• Problem description: Count the lines below that contain the string "Switch", treating uppercase and lowercase as different. Reply with the number only.

┄┄┄┄┄┄

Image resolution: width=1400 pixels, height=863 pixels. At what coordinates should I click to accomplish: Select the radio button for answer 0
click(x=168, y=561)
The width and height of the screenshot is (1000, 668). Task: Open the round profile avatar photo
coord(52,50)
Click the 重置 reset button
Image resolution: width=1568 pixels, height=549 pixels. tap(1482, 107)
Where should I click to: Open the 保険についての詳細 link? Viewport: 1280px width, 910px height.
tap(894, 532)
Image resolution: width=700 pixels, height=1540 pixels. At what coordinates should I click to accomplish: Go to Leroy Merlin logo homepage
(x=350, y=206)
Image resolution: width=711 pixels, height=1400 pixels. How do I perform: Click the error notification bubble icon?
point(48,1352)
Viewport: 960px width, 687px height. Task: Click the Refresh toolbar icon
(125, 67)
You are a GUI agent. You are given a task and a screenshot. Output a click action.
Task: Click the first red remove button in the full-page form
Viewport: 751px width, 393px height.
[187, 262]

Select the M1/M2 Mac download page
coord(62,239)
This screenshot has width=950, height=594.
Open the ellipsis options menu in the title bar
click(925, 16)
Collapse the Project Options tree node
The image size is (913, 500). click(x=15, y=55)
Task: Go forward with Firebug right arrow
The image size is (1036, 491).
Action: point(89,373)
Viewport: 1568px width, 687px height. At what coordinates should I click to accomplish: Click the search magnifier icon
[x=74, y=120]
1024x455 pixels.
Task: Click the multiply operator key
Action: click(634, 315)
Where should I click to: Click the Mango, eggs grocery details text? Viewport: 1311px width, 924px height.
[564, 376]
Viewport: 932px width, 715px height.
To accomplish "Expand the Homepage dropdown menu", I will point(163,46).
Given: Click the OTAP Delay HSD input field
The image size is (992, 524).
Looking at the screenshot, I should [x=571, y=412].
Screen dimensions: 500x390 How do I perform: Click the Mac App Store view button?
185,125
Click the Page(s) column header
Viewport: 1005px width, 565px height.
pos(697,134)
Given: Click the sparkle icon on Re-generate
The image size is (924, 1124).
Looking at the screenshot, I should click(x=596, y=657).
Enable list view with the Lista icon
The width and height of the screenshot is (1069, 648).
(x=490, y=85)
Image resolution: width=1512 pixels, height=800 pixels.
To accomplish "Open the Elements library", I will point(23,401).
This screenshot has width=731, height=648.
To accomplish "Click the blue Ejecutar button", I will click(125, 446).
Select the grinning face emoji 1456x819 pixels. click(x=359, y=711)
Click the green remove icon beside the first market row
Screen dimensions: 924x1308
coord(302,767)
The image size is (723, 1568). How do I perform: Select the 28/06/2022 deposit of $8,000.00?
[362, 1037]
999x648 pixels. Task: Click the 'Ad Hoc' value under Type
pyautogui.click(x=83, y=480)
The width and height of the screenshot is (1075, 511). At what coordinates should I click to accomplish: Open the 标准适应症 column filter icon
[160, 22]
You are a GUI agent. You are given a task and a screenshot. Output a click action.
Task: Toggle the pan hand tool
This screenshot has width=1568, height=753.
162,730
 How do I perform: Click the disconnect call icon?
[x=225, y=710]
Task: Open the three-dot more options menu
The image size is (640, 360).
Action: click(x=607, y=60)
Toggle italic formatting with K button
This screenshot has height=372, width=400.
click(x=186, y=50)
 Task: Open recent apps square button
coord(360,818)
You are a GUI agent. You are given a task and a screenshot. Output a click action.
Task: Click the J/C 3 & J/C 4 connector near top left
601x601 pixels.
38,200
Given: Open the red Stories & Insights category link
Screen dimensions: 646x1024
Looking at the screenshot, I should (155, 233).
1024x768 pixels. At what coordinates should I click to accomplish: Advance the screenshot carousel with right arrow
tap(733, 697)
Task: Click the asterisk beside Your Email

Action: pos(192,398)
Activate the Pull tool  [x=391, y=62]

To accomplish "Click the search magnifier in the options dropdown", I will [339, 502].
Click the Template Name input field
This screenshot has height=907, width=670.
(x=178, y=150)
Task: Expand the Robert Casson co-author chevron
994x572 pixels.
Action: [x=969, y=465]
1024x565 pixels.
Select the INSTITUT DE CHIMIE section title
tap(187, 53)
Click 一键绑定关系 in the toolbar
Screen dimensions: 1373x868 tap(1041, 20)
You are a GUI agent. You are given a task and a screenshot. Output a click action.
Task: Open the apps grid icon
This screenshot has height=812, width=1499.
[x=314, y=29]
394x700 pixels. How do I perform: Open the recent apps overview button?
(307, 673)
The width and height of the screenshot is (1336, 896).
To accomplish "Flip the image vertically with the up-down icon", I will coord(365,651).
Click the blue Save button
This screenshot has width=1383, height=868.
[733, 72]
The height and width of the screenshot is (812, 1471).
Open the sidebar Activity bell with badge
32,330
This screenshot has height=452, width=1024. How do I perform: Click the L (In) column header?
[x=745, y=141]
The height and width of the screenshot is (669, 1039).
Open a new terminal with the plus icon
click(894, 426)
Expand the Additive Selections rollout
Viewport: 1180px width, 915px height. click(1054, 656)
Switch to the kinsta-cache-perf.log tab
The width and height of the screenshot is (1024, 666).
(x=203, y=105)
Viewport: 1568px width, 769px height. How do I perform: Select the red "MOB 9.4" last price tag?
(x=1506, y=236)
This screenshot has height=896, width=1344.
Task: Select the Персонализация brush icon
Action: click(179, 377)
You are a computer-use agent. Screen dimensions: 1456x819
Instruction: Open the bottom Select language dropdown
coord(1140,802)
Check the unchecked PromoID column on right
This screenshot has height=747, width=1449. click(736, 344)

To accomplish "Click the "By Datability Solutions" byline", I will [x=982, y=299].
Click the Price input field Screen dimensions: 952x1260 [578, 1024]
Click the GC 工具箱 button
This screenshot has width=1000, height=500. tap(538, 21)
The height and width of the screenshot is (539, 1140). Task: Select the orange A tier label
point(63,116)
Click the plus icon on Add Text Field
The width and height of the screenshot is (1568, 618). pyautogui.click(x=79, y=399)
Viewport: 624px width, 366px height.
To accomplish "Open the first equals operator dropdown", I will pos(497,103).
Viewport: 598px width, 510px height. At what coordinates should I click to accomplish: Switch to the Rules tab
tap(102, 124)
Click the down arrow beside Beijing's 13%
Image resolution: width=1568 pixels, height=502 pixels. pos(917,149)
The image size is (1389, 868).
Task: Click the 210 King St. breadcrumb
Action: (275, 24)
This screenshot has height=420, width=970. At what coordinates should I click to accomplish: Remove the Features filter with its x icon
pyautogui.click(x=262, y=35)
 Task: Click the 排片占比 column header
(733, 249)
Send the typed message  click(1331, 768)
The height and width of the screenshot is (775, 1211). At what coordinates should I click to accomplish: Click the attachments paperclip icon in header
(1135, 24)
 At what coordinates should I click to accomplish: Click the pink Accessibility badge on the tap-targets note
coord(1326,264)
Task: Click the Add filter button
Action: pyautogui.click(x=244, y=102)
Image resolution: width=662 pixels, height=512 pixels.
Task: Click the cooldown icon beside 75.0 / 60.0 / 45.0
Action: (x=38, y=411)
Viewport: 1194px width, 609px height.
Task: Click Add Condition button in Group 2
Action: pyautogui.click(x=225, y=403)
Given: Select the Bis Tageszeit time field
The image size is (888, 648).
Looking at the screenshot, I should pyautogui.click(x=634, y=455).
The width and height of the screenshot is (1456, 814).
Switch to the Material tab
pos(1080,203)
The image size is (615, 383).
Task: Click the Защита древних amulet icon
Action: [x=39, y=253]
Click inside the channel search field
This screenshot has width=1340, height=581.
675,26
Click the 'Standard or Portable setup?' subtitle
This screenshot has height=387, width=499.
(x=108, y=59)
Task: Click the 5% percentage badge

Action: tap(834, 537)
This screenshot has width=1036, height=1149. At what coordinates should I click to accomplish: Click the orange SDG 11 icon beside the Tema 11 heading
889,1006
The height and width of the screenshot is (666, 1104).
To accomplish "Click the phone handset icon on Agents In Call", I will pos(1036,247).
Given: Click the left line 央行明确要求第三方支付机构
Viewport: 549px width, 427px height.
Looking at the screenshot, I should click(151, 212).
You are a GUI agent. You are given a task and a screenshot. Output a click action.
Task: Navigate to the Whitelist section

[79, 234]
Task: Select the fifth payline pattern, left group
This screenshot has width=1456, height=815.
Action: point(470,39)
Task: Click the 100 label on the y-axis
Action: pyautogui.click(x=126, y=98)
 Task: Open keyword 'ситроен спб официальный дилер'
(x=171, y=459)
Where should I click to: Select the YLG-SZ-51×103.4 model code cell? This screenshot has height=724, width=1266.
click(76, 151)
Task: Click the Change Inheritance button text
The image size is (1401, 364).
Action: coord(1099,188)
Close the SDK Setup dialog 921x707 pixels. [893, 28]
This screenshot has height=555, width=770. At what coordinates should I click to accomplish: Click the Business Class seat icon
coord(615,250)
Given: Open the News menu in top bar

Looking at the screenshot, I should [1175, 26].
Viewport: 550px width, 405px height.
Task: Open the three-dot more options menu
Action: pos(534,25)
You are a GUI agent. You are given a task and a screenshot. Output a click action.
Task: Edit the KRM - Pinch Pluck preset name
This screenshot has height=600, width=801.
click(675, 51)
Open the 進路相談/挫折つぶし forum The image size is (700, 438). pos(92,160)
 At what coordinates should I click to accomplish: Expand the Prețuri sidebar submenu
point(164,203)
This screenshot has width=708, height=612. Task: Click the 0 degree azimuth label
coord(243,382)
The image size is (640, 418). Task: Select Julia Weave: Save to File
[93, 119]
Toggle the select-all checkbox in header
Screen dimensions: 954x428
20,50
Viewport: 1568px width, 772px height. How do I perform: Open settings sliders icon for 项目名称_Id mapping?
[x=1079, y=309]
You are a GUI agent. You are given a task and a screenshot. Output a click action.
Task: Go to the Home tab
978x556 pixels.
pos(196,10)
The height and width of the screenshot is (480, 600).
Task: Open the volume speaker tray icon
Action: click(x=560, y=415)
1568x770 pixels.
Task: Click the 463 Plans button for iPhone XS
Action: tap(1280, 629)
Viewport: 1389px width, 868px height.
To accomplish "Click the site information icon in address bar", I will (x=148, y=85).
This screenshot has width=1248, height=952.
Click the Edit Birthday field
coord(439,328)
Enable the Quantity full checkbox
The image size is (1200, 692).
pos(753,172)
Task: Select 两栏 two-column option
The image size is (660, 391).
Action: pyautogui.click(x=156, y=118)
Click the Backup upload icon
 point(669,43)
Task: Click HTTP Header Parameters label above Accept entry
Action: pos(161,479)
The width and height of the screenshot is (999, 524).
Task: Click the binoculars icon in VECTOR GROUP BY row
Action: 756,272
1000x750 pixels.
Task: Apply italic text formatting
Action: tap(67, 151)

┄┄┄┄┄┄

• Result for this exercise: 3